An as-yet unidentified vessel has capsized off Trinidad & Tobago and is causing an oil spill on the island of Tobago. Oil has come ashore at the southwestern end of the island. There are warnings that it may continue to spread.
The Trinidad & Tobago Coast Guard are investigating the vessel. The government has raised the classification of the event to that of a Tier II disaster. The Tobago Emergency Management Agency (TEMA), Environmental Management Authority, and other government agencies are coordinating in the effort. There was speculation that it would be elevated to a Tier III disaster before the weekend.
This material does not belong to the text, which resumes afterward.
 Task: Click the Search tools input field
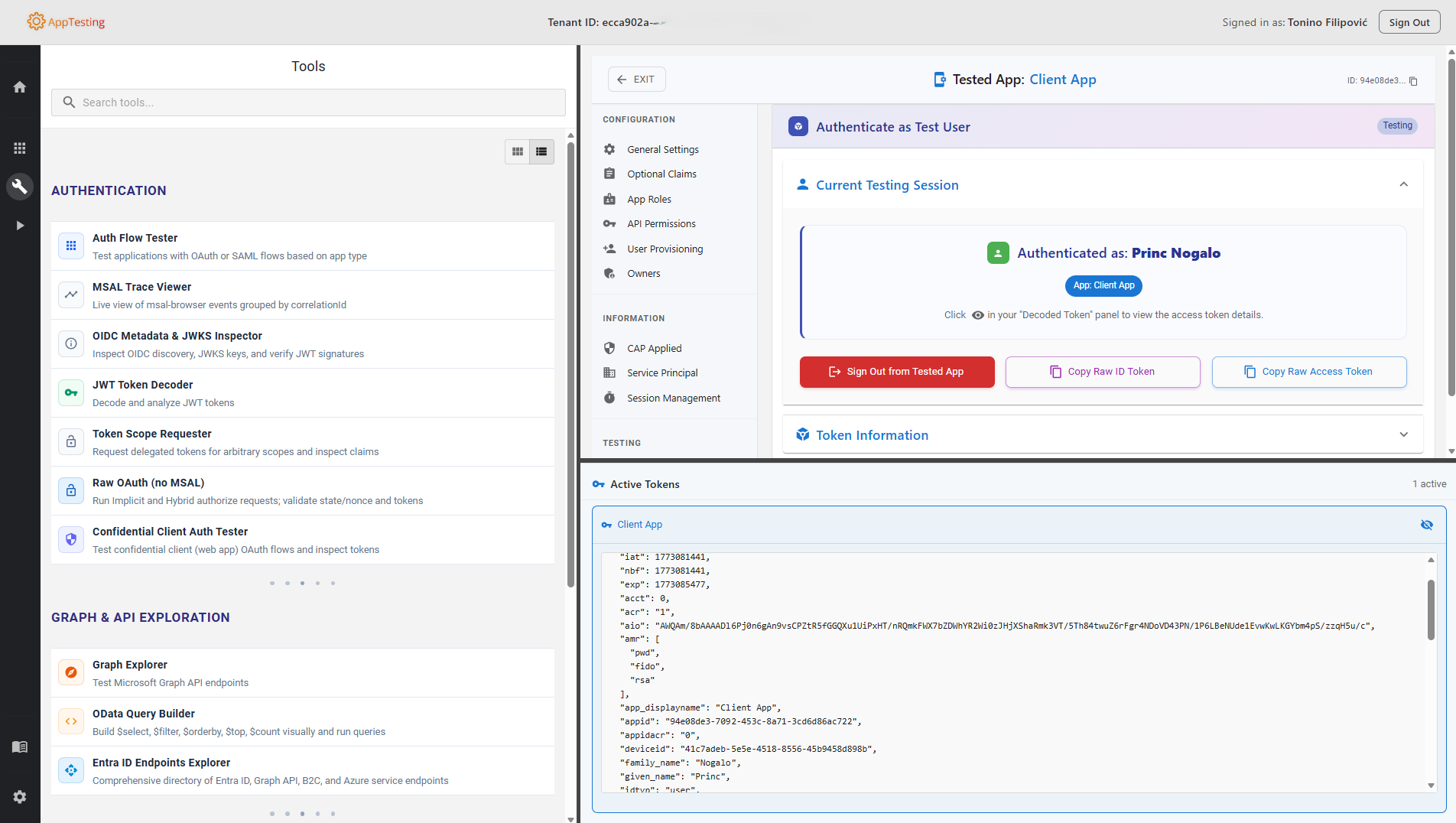[308, 102]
On Wednesday February 7th the authorities received reports of a capsized vessel. There had been no distress call. A subsequent search has failed to find any crew, either on board or having escaped from the sinking ship.
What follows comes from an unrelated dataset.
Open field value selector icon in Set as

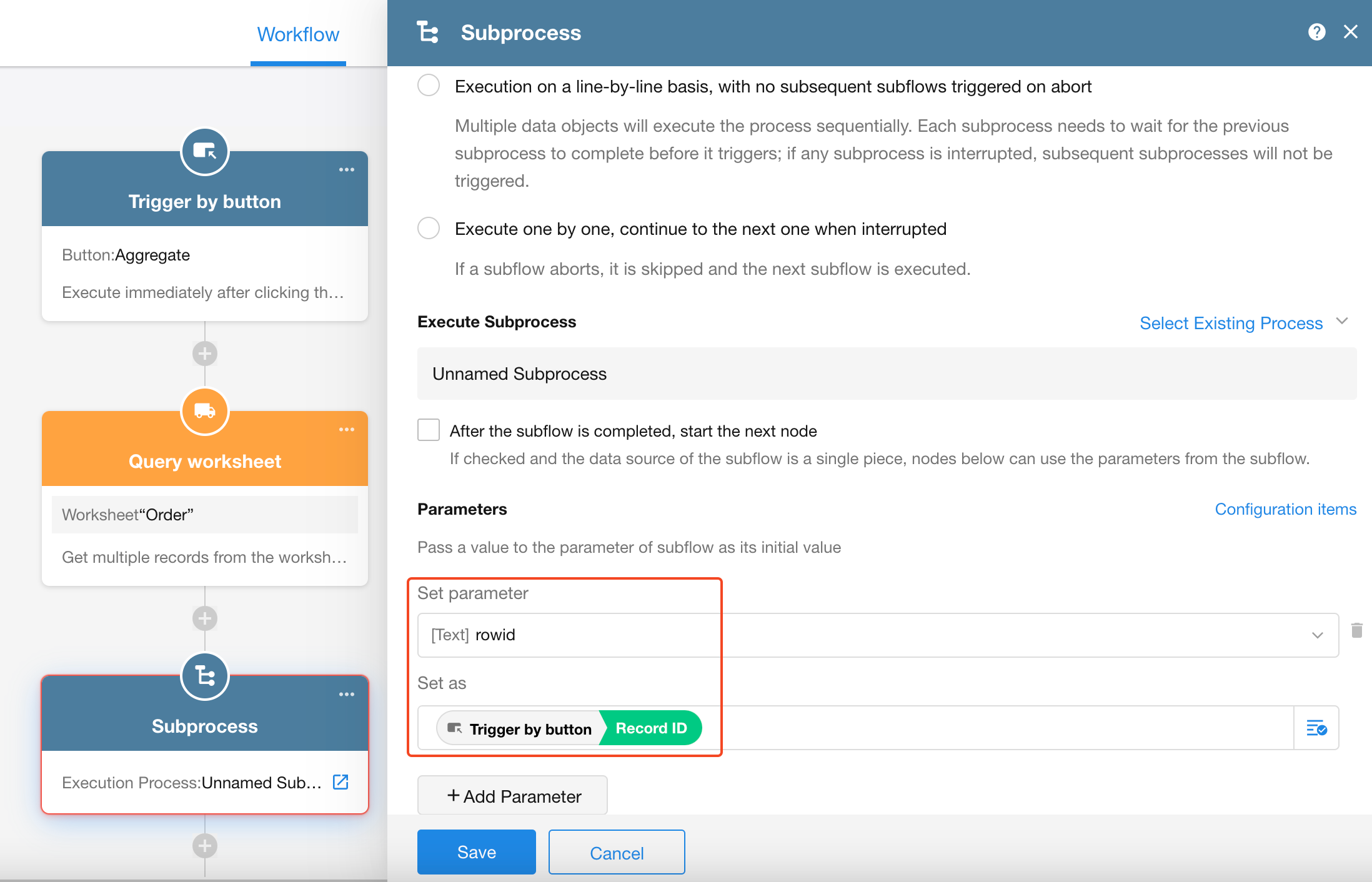[1316, 728]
However, oil from the vessel had escaped the ship, and it quickly began to reach the Tobago shoreline.
Divers were sent to examine and identify the vessel. They reported back a visual identity as Gulfstream, but as yet had been unable to identify any registration information. Efforts to get to a possible registration number on the stern were being blocked by the ongoing oil leak. However, a name was seen, but unfortunately this name did not correspond with international ship registries.
The vessel’s length was estimated at 100 metres and it was believed to be carrying lumber and sand. The divers reported that there appeared also to be damage to the nearby reef. Portions of the vessel’s superstructure had detached and could lie in a debris field.
No signs of life were detected aboard the vessel, neither were there any bodies to be seen. Further searches of the debris were planned.
The trail of damage suggested that the ship drifted into the cove from the south and may have dragged along the bottom before coming to rest. There was speculation that the vessel might have been abandoned a couple of days earlier and left to drift.